Kurds ‘expel Christians’ in Hassaka
Christians are being targeted as Kurdish militia assert their control in Syria’s north-eastern city of Hassaka, a senior local Christian leader has said.
"Whenever the Kurdish militia enter in action to reaffirm its military hegemony over the city, the epicentre of their raids and acts of force is always the area of the six churches, where most of the Christians live," Agenzia Fides this week quoted Syriac Catholic Archbishop Jacques Behnan Hindo as saying.
"In many cases they expelled the Christians from their homes under the threat of Kalashnikovs. And where they enter, they loot everything," Hindo added, noting he had himself narrowly escaped a bullet to the head when shots were fired through his window.
Back in June, Syriac Orthodox Patriarch Ignatius Aphrem II escaped an attack during the celebration of Pentecost in Qamishli, a town an hour and half's drive northeast of Hassaka in an area largely controlled by Kurds.
Christians have fared worse in other parts of Syria. In areas under the sway of Islamic jihadists, including the ‘Islamic State’ (IS), Christians have all but disappeared from public view.
The UN estimates that of the 1.8 million Christians living in Syria before the war, only 600,000 – 900,000 remain. The 1.8-million number was itself a downgrade from a historically more prominent Christian character the Levant once had.
In Aleppo, Syria’s largest city before the war, the number of Christians has dwindled from 250,000 to fewer than 40,000. The besieged city to the northwest has been on the front-line of fighting between the government, rebel forces and IS for much of the war.

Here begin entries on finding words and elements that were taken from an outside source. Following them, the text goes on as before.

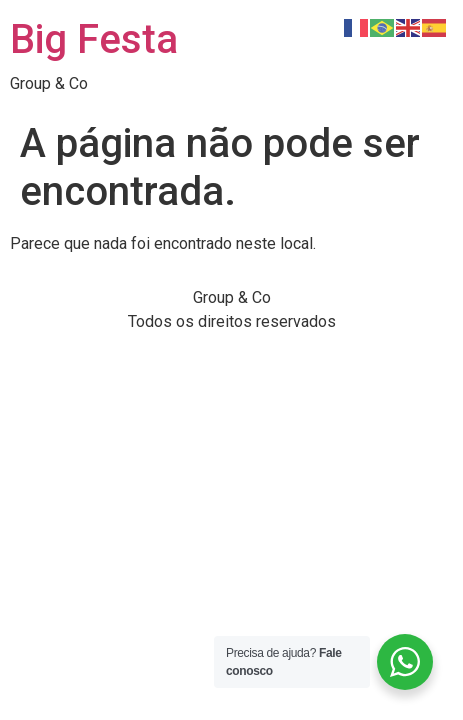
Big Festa (94, 39)
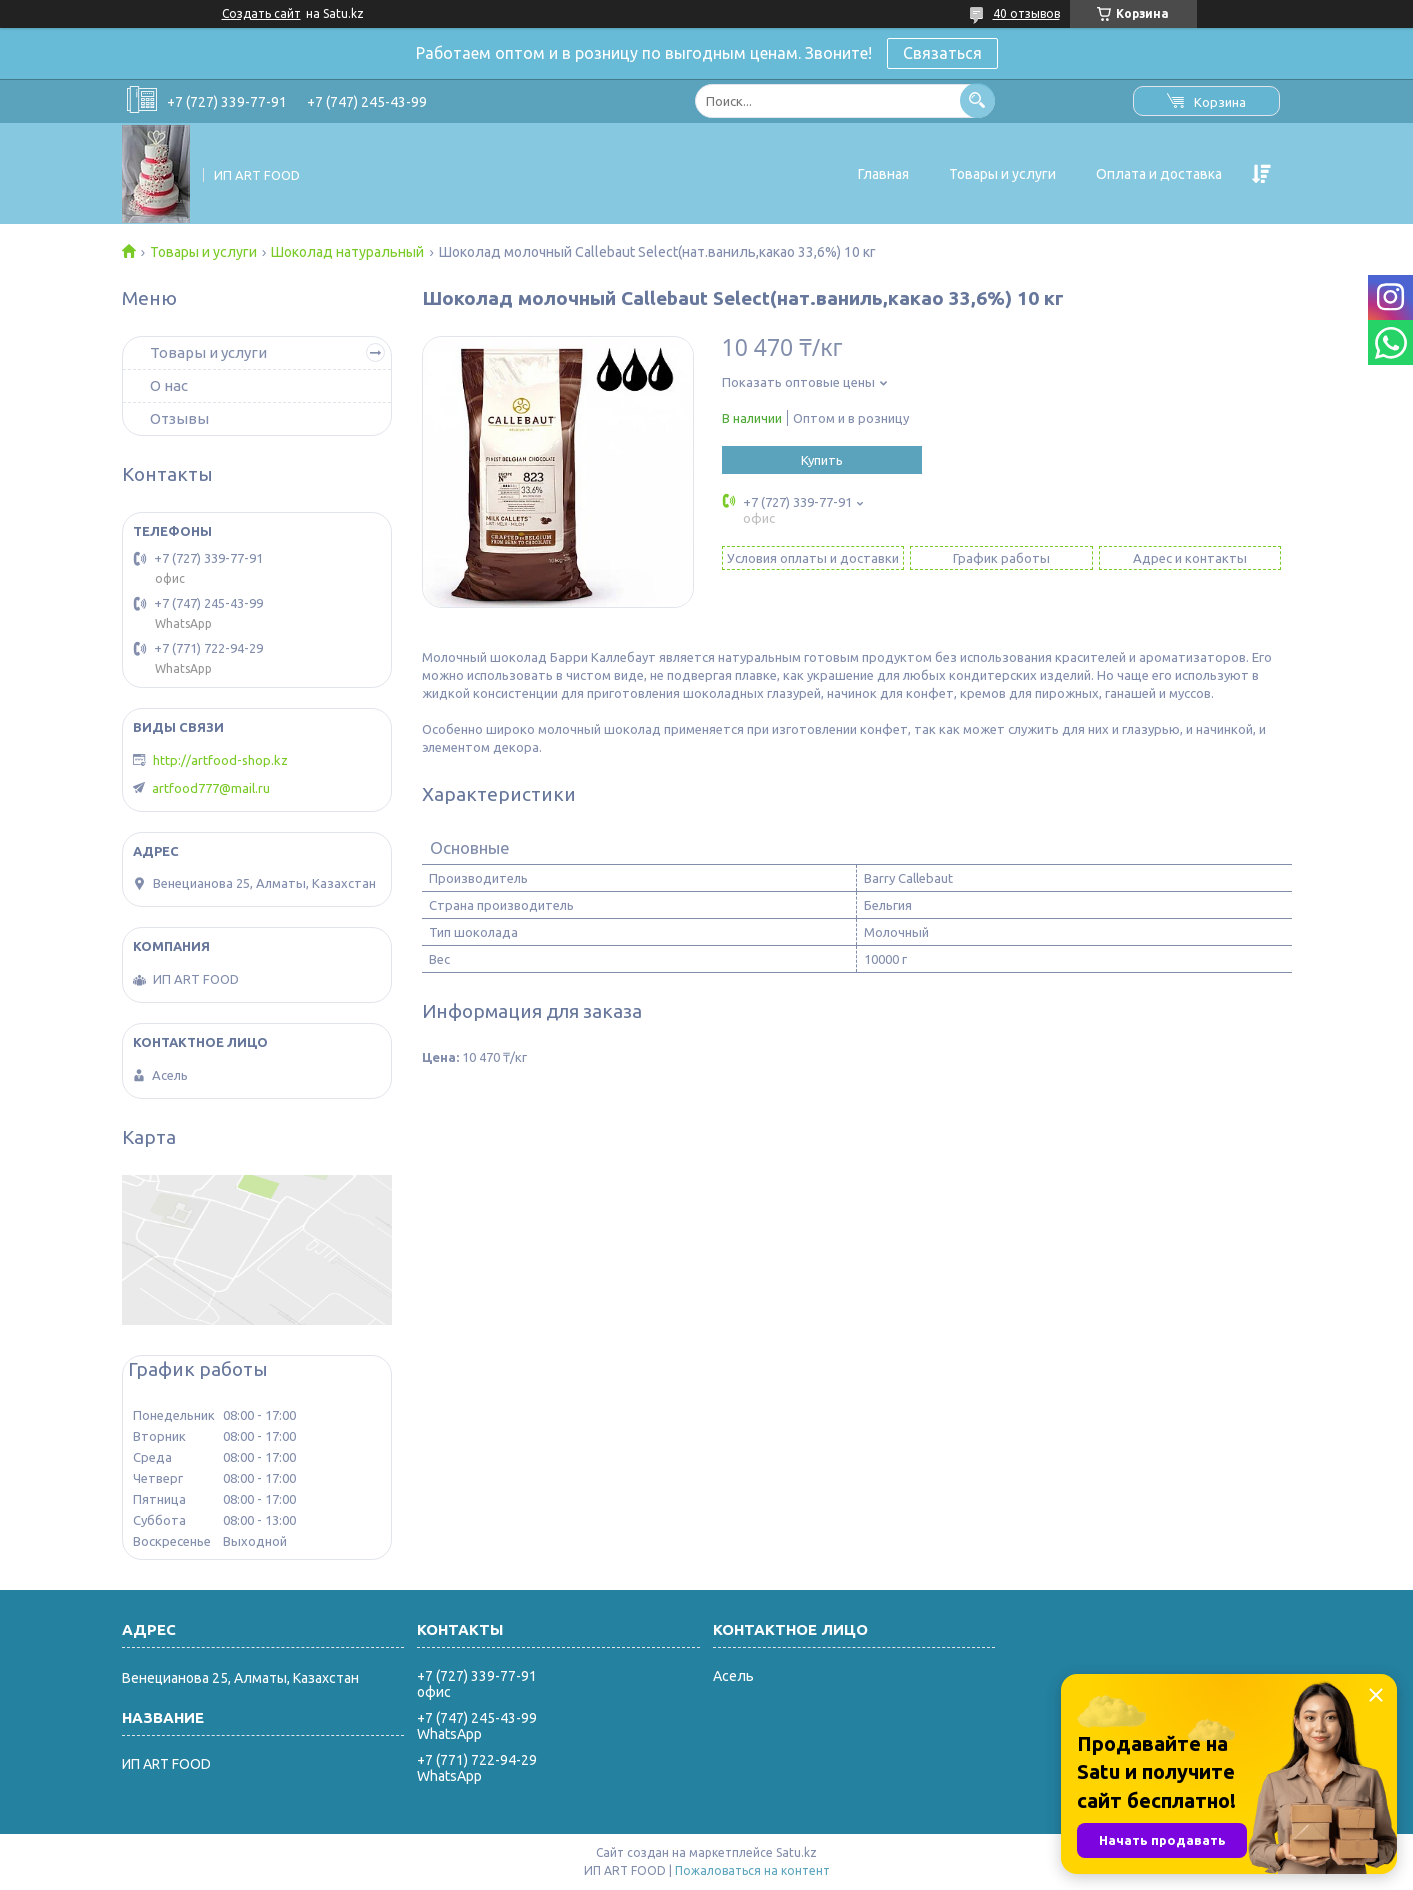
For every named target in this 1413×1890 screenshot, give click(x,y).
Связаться (942, 53)
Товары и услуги (1002, 174)
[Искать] (977, 100)
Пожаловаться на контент (752, 1870)
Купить (822, 460)
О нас (169, 385)
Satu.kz (796, 1852)
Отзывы (179, 418)
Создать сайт (261, 13)
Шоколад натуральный (347, 252)
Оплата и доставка (1159, 174)
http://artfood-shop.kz (220, 760)
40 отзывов (1026, 13)
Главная (883, 174)
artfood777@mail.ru (211, 788)
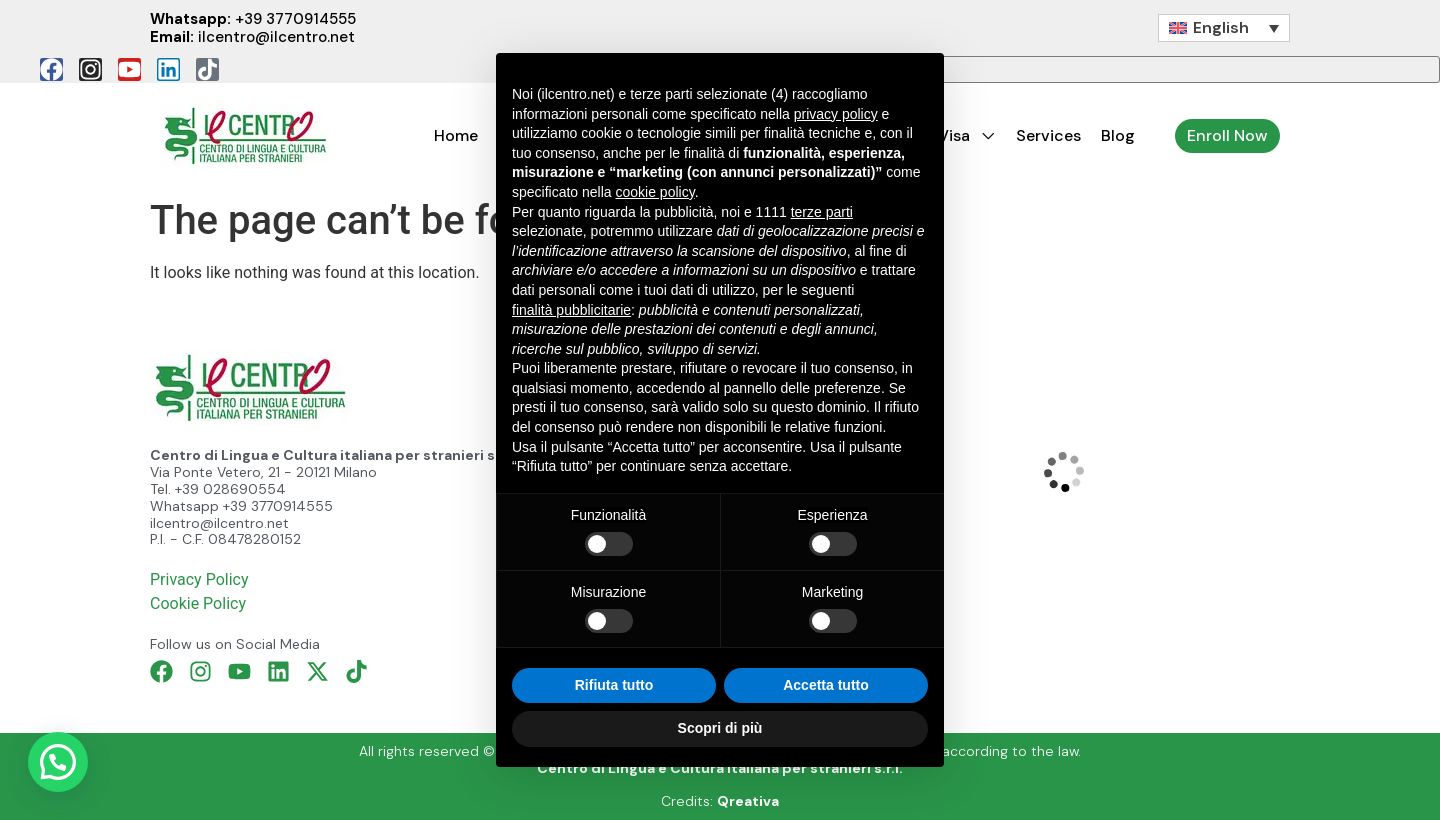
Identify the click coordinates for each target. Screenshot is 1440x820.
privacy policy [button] (836, 114)
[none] (1224, 28)
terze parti (822, 212)
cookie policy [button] (655, 192)
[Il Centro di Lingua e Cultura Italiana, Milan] (1064, 471)
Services (1048, 135)
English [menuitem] (1221, 27)
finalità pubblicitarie (571, 310)
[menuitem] (1224, 28)
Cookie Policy (198, 603)
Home (456, 135)
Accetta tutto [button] (826, 685)
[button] (58, 762)
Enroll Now (1227, 135)
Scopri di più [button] (720, 728)
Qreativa (748, 801)
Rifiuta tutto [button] (614, 685)
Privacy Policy (199, 579)
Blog (1118, 135)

According to Open Doors’ 2016 World Watch List, Syria ranks fifth among 50 countries where Christians face the most pressure.
Migrant boat captain tried for killing Christians
A Cameroonian is on trial for allegedly murdering six other occupants of a migrant boat because of their Christian beliefs, reports The Telegraph.
According to witnesses who survived the crossing from Morocco to Spain in 2014, the captain of the inflatable craft blamed Christian passengers for the onset of a storm before throwing them overboard to a certain death.
The accused, identified as Alain N.B., believed that the weather worsened every time the victims prayed, other survivors said. Their testimony revealed that a Nigerian priest was beaten with planks of wood ripped from the boat; he was thrown overboard after being badly wounded. The captain, with a Cameroonian accomplice who has since died, then searched other passengers for concealed Christian symbols. At least five other migrants were attacked after the search.
The boat was rescued off the coast of Spain in December 2014. At least 21 people died during the crossing, including seven babies. The trial is expected to last several days.